__Task item__
Reproduce the entries shown below only from the line with "Screen dimensions: 551x379" down to the line with "Click the 创建日期 label", keeping both end lines and copying each one exactly.

__Data for analysis__
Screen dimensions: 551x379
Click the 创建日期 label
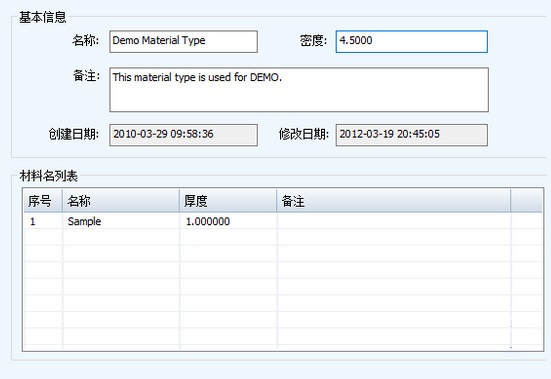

...

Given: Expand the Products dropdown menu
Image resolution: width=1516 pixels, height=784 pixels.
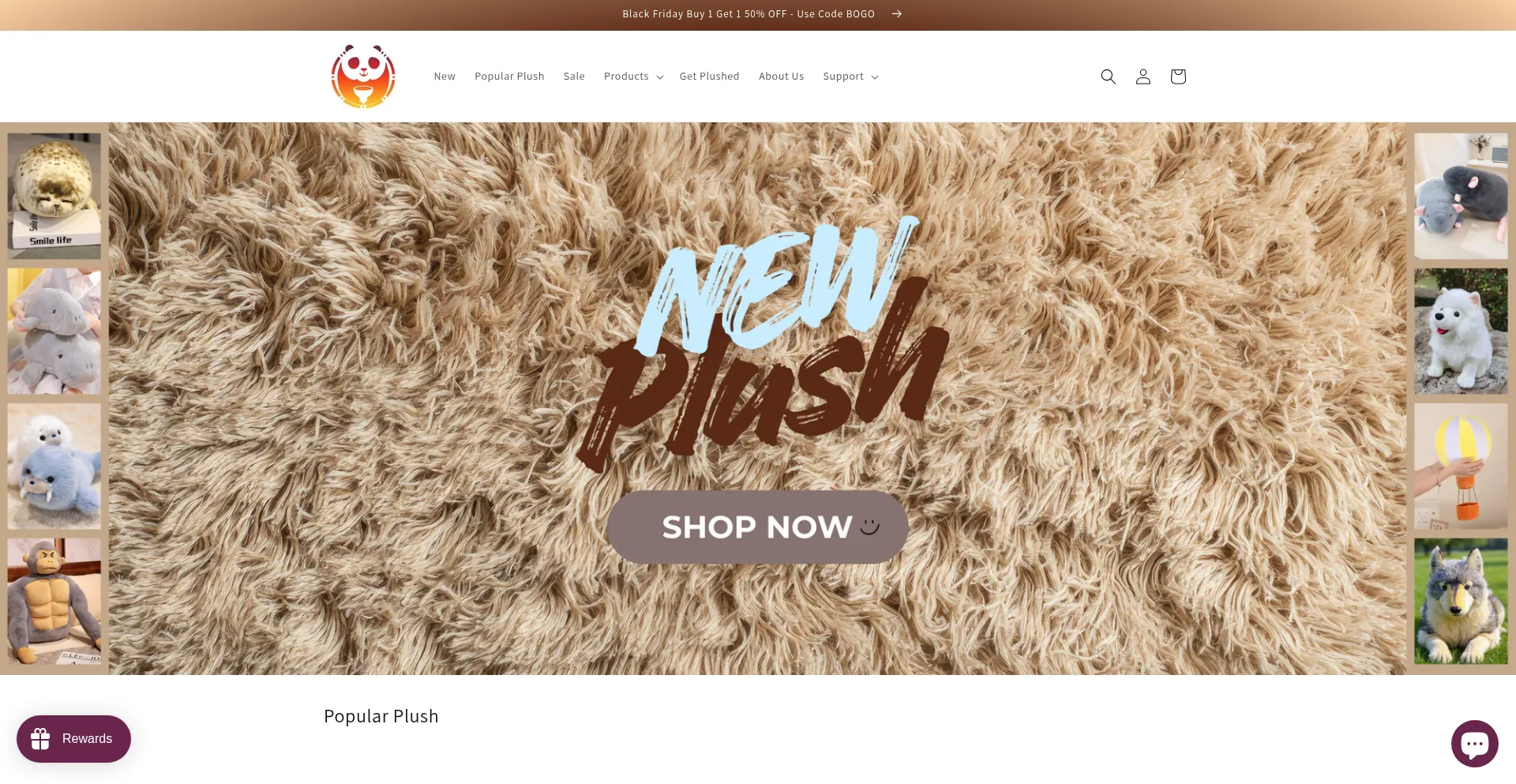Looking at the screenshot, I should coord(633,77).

--

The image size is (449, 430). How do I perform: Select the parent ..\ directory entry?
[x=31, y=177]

__Answer to this exercise__
Screen dimensions: 551x379
Click the 创建日期 label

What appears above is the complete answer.